WHAT NEEDS TO BE DONE: Please reproduce word for word everything in the listing below from the line containing "Task: Open the Email" down to the line containing "This screenshot has height=180, width=262.", with both of those lines included.

--------

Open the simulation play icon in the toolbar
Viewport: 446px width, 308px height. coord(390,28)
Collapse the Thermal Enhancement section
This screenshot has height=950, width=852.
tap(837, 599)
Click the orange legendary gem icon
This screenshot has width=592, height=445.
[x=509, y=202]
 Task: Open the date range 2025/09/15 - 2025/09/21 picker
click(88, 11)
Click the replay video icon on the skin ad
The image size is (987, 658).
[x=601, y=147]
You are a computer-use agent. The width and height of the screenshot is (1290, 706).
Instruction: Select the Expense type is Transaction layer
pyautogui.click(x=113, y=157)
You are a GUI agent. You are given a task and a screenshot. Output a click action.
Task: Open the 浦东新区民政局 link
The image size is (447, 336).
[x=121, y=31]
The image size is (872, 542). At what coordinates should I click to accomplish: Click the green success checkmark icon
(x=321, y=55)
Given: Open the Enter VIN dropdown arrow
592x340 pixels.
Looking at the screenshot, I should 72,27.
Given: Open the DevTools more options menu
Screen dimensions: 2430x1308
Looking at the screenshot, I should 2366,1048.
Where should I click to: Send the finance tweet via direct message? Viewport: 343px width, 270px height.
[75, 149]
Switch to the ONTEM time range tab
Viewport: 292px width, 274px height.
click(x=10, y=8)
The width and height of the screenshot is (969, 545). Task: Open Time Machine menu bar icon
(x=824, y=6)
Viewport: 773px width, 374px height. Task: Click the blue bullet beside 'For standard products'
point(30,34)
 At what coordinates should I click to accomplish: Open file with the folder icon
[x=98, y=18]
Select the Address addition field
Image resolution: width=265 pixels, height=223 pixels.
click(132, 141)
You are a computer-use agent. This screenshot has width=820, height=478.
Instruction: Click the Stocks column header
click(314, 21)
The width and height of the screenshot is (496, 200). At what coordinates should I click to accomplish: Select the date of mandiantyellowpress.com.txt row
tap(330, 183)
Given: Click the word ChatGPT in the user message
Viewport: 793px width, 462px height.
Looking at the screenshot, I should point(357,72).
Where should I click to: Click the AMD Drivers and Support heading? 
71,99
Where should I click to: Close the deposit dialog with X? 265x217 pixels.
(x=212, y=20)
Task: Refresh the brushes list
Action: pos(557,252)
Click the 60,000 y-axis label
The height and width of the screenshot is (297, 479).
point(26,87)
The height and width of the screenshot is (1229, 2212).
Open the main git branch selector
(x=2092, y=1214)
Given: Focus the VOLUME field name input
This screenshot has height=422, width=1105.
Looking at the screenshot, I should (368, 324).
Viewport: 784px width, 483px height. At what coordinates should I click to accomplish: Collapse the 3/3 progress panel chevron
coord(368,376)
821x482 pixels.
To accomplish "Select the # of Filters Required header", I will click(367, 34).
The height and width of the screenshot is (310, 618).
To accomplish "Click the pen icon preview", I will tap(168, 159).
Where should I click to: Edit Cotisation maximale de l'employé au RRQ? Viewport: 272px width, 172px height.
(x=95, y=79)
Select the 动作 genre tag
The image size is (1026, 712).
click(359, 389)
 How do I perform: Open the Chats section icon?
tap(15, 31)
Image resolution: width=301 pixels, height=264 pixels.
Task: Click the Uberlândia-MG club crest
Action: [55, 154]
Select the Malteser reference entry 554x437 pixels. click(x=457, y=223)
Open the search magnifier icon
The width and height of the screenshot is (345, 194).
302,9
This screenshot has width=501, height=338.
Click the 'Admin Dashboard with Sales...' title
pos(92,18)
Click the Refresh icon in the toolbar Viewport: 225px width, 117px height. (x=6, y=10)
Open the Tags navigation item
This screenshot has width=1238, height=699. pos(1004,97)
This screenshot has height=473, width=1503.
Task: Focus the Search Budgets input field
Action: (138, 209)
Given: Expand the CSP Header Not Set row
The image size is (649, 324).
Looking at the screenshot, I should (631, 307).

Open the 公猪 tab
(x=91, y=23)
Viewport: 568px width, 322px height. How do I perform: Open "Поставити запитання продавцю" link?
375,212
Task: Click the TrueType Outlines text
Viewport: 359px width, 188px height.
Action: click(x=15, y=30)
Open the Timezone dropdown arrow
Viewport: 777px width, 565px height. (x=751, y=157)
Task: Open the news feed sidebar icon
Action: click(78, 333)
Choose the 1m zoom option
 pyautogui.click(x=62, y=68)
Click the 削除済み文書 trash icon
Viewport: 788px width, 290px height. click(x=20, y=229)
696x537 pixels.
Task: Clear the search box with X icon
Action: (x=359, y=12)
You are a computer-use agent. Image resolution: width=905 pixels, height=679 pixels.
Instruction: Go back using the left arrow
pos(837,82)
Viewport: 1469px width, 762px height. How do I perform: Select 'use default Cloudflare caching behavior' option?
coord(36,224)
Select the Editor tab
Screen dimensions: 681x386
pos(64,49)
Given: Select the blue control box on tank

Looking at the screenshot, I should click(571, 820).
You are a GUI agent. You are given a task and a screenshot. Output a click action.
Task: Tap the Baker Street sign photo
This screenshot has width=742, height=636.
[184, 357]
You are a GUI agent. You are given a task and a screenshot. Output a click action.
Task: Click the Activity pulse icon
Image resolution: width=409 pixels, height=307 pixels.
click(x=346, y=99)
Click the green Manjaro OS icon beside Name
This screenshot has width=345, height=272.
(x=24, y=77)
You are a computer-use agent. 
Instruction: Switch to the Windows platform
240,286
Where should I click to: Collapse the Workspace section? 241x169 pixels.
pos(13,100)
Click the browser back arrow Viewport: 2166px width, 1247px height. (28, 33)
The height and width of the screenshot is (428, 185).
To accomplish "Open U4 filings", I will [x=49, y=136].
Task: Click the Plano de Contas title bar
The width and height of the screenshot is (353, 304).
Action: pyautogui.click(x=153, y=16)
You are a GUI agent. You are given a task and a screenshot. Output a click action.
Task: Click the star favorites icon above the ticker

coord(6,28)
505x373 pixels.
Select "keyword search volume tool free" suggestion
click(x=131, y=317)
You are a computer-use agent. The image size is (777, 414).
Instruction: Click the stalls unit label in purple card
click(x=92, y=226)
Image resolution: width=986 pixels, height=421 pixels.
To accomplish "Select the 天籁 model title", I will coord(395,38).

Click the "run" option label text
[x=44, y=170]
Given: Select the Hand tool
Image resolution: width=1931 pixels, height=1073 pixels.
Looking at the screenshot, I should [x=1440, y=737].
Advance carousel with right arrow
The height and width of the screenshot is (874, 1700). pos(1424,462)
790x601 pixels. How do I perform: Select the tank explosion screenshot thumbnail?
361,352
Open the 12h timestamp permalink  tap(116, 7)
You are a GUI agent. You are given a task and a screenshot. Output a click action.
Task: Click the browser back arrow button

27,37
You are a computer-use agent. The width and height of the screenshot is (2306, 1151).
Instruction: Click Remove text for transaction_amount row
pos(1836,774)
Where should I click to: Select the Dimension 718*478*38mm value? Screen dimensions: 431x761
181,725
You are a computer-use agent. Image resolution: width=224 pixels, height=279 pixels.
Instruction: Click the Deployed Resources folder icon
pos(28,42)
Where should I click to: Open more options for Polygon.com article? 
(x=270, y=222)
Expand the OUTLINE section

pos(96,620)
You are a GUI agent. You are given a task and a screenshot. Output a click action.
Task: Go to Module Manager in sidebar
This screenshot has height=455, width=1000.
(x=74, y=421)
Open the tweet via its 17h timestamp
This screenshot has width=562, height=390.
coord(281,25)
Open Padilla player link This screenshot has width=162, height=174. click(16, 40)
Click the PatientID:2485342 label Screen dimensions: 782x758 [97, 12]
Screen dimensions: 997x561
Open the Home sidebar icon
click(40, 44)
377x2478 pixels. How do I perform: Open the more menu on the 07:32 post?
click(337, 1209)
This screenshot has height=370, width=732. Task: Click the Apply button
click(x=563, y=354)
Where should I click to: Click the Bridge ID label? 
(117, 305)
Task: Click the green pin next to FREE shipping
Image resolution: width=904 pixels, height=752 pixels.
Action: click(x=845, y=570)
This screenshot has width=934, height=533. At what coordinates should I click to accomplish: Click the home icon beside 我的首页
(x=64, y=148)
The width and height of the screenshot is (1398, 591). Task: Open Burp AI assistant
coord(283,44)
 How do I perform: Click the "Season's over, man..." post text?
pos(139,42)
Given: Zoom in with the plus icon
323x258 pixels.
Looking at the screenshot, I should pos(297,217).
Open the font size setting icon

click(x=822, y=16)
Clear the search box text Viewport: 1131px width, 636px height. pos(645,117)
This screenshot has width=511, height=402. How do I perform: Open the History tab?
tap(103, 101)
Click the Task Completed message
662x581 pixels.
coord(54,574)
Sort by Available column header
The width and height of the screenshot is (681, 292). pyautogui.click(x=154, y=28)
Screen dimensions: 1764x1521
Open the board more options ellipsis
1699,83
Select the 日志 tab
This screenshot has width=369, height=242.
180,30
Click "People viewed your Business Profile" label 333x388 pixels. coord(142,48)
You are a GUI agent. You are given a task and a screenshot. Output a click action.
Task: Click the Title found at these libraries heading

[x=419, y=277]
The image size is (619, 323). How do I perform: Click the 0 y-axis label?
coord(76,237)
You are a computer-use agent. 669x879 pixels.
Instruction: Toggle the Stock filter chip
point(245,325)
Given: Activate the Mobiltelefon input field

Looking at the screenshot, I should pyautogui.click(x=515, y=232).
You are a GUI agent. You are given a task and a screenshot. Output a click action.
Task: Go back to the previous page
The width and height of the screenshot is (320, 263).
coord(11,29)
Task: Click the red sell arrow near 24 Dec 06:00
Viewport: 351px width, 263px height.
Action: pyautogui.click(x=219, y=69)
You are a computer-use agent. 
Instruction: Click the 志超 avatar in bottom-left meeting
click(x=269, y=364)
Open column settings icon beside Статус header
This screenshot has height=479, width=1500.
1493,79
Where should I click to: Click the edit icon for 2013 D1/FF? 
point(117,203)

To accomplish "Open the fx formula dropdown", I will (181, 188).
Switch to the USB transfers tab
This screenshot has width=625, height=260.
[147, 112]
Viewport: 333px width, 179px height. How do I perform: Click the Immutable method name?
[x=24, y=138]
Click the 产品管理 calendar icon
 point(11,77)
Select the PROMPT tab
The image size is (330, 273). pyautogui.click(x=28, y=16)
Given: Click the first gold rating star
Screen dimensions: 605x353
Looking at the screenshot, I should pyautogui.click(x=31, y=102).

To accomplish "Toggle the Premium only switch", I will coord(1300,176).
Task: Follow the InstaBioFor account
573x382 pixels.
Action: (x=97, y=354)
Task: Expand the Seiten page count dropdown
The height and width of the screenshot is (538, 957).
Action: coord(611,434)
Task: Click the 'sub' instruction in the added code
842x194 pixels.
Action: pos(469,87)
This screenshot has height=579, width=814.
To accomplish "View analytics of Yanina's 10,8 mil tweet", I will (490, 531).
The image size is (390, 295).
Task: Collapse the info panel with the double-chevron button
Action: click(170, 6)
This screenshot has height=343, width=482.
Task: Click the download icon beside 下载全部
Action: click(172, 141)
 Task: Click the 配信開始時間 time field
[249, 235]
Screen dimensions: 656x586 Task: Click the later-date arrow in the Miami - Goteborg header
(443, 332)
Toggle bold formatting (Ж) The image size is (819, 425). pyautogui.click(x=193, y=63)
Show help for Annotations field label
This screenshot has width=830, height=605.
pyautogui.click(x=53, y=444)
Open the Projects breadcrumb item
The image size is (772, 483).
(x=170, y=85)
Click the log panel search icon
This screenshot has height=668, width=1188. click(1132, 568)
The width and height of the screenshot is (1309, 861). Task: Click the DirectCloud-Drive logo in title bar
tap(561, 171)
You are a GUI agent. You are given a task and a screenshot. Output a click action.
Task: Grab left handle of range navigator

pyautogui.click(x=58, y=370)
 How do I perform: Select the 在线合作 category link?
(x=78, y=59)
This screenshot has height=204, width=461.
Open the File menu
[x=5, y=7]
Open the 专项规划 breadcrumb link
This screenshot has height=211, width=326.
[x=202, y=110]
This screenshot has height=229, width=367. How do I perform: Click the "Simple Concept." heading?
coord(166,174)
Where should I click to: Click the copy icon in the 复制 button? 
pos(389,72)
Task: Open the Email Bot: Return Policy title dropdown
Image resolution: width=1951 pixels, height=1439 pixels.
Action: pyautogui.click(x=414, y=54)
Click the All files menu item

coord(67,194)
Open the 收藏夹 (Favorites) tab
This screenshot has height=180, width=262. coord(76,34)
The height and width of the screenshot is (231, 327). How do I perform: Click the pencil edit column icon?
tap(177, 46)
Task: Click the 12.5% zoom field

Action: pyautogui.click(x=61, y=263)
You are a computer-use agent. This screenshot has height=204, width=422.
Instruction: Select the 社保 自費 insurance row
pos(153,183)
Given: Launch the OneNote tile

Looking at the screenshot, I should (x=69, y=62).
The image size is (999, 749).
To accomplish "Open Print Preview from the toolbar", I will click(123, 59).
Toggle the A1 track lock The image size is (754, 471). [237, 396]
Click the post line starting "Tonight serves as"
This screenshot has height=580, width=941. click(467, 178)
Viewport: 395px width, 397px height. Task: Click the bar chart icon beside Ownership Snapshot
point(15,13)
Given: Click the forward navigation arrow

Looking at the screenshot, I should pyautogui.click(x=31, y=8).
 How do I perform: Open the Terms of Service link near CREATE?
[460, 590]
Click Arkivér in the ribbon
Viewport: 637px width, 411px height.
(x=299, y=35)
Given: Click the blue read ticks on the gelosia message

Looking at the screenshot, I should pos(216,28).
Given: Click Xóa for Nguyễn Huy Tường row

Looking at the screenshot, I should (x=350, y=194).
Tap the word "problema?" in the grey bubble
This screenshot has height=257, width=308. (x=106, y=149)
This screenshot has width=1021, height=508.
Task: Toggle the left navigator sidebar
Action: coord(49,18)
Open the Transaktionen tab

--------

COMPLETE RESPONSE:
Task: Open the Email Bot: Return Policy title dropdown
Image resolution: width=1951 pixels, height=1439 pixels.
Action: pyautogui.click(x=414, y=54)
Click the All files menu item

coord(67,194)
Open the 收藏夹 (Favorites) tab
This screenshot has height=180, width=262. coord(76,34)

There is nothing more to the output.